James C. Day (January 30, 1822 – February 8, 1911), sometimes abbreviated as J.C. Day, was an American politician, soldier, businessman, and early citizen of La Crosse, Wisconsin and Houston County, Minnesota. Day served a single term in Minnesota Legislature during the 1st Minnesota Legislature as a member of the Minnesota Senate representing Minnesota's 10th Senate district.

== Early life ==
Day was born on January 30, 1822, in Fayette County, Pennsylvania, he was the son of James Day and Margaret Devinna.
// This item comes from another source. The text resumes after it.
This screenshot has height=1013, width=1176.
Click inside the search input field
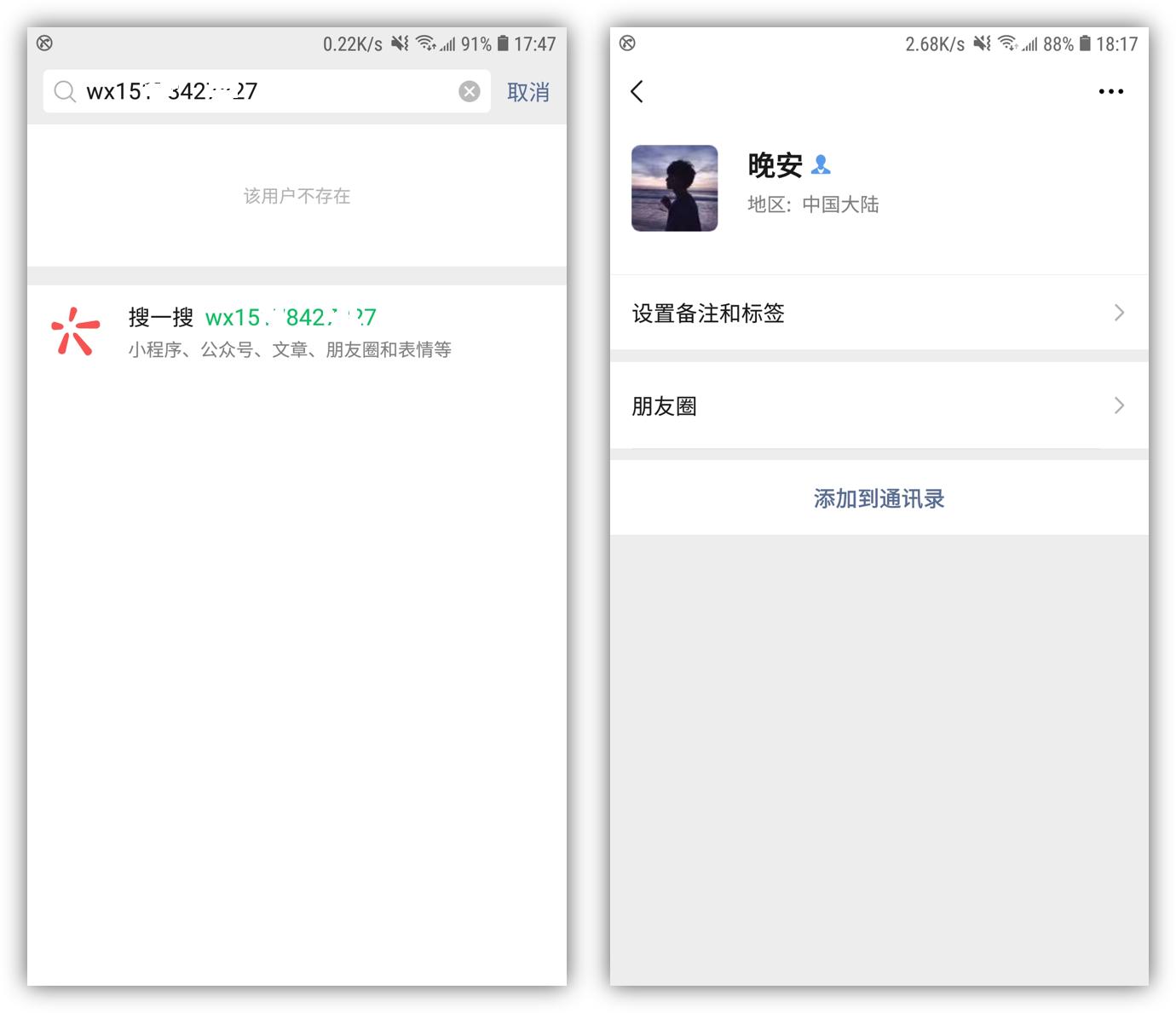pos(256,91)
In 1842 Day moved to Wisconsin Territory and settled in La Crosse, Wisconsin where he worked as a lumberjack on the Black River until 1843. In 1843 Day briefly moved to Rock Island, Illinois until 1846 when he moved back to La Crosse.^{:564} In 1847 during the Mexican–American War, Day joined the United States Army and served with Company E of the 1st Missouri Volunteers. In 1849 following the conflict Day moved back to Pennsylvania.
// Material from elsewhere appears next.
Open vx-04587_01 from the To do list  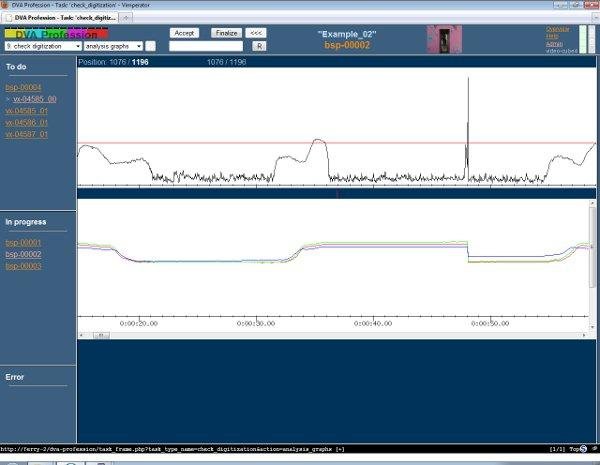(26, 133)
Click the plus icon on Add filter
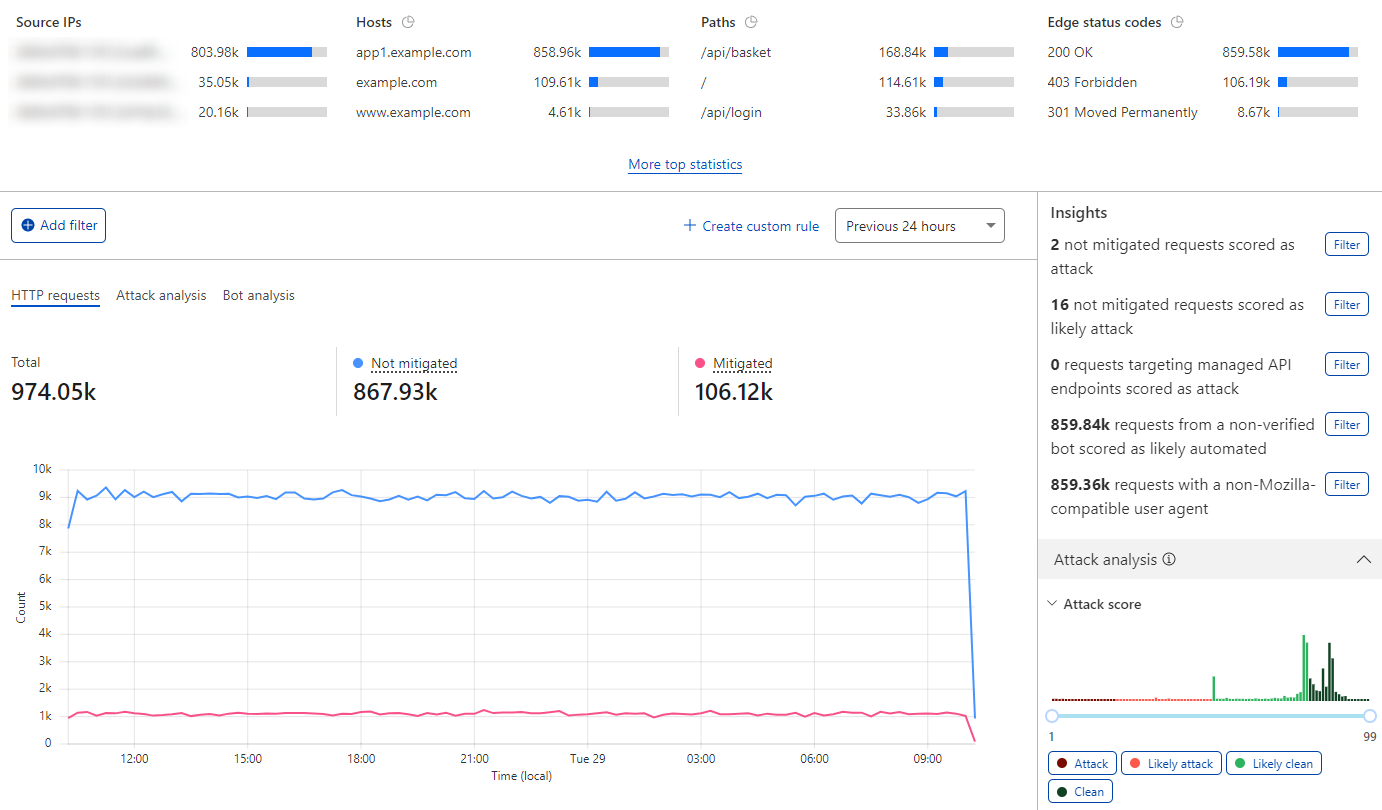Viewport: 1382px width, 810px height. [28, 225]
Beginning in 1855 Day moved to Minnesota Territory and settled in La Crescent, Minnesota in Houston County, Minnesota. Day later moved to Mound Prairie Township in Houston County in 1855 where he owned a farm.

== Politics ==
Day began his political career in 1857 as a member of the Minnesota Democratic Constitutional Convention from the 8th District which helped ratify the Minnesota Constitution.^{:73}^{:61} The 8th District at the time included the counties of Houston, Fillmore, and Mower.^{:43}^{:789} Day and Oscar W. Streeter were later elected as representatives of Minnesota's 10th Senate district on October 13, 1857.^{:790} Day would serve in the Minnesota Senate from December 2, 1857, to December 6, 1859. During his term, Day was the chairman of the Internal Improvements Committee and served on the Credentials and Education and Sciences Committees. During this time Day also served as a county commissioner for Houston County from 1857 to 1858.^{:99}

== Later life and death ==
Following his term in the Minnesota Legislature, Day worked in La Crescent where he owned and operated a steamboat ferry along with Mississippi River and offered ferrying services from La Crescent to La Crosse. Day also operated a dry goods store in Austin, Minnesota.^{:204-205} In 1859 Day took part in the Pike's Peak gold rush in Nebraska Territory. Day eventually moved to San Jose, California in 1884 where he owned a 10-acre ranch and fruit orchard.

Day died on February 8, 1911, in San Jose, he is buried in Oak Hill Memorial Park.

== Personal life ==
Day was married to Hannah McClaren in Pennsylvania in February, 1849, together they had four daughters.